No matter the tenets of a particular creed, I’m pretty sure we can agree that most religions incorporate two basic purposes: instilling ethics and explaining the unknown.

But church leaders politic for power. Church members proselytize. The poor that we’ll always have with us are targets for market share rather than neighbors in sharing and service. Far too many churches have prostituted themselves to the cause of institutional self-preservation.

If we look at how humankind and our belief systems came to be, you’ll see our origins in homogeneous groups – extended families, hunter/gatherers, early farmers and so on. As societies developed, they absorbed smaller groups and cosmologies. Whether their deities were separate gods or separate manifestations of a single god is a topic for countless books and university courses.

Anyway, empires expanded, sometimes becoming more inclusive, sometimes mandating particular theologies to achieve their political goals. For a while, when Christianity was a political empire of its own, it chose a middle course, incorporating indigenous deities into its own version of a heavenly hierarchy by simply re-naming them. This applied to real estate, as well. Whether it’s recognizing a sacred site or marking territory like a dog or cat, religions of all stripes appropriate local holy places for their own use. Christians appropriated many for their own churches. Muslims converted Istanbul’s Hagia Sophia to a mosque in 1453. The Parthenon has undergone numerous religious reincarnations. The list goes on – on every continent.

Let’s fast-forward to today, where our wired society has outgrown local homogeneity. Religion’s another badge of distinctiveness; sometimes, but not always, more powerful than loyalties to local sports heroes and teams. Immigrants in a new land are held together not only by ethnicity and language, but by the authority of their church. Look at the history of various forms of Christianity in the Americas. The clergy become authority figures with levels of trust rarely extended to political leaders. In recent history we need look no further than the Catholic Church in British-ruled Ireland or Communist-ruled Poland. Or black churches in the USA. It’s arguable that the Muslim faith of immigrants to the west puts them in these same categories – helping its adherents anchor their personal lives while they navigate a new culture.

All this is fine and good. But once we go beyond theology and social service, we need to remember the third leg of institutional stools: self-preservation. As with every other part of life, people and politics have a lot to do with determining the priorities each leg receives.  While there are countless church-goers helping others across the planet, the most visible religious are those on a power-hungry mission to destroy and control others in the name of their particular deity.

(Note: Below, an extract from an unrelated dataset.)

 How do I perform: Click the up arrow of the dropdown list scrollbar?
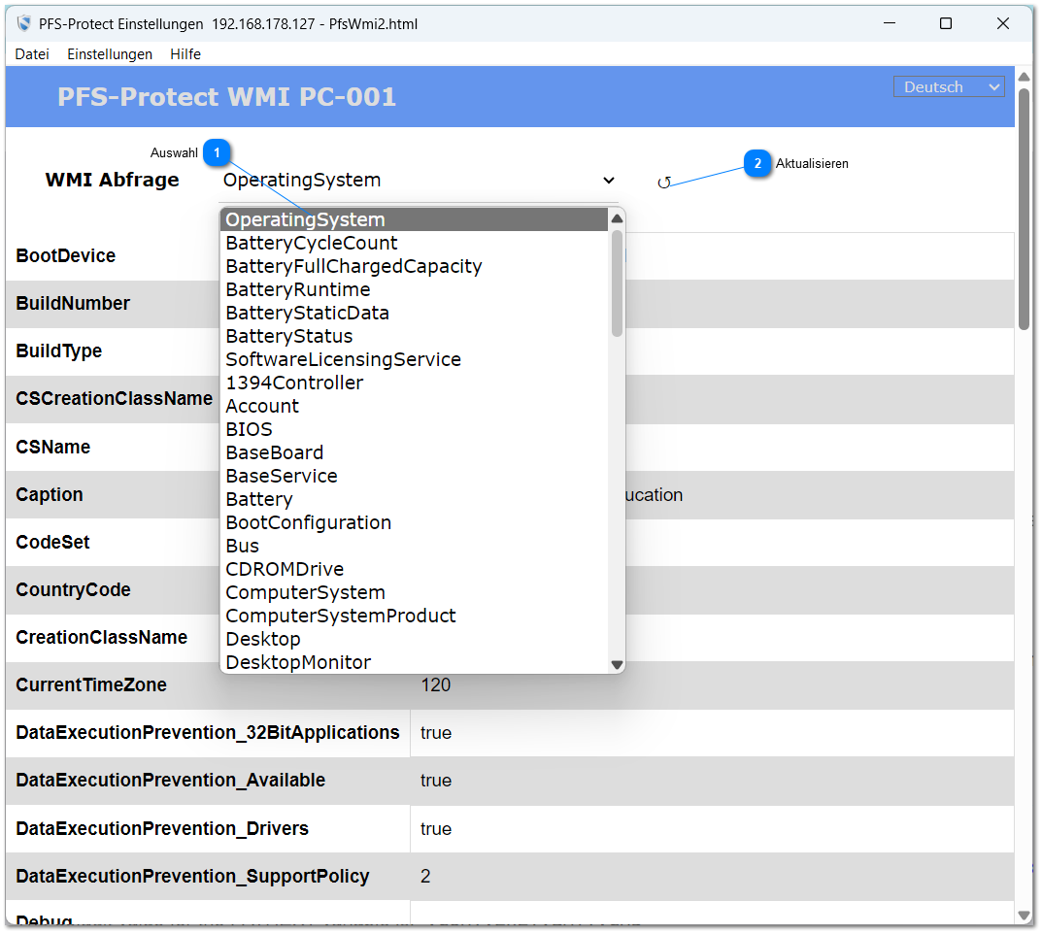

Rather than enhancing our existence and creating community, is religion becoming its own being and its own reason for being? Can it fulfill its function when its legs are out of balance? Religion began as part of tribal community. Can it help us overcome the tribalism that still characterizes humanity? Or will it simply reinforce it?

Can religion return to its roots? Can we bring back an old-time religion that reinforces our community, recognizes our commonality, respects and helps others? Can we use religion’s institutions to practice what most religions preach, rather than to institutionalize followers?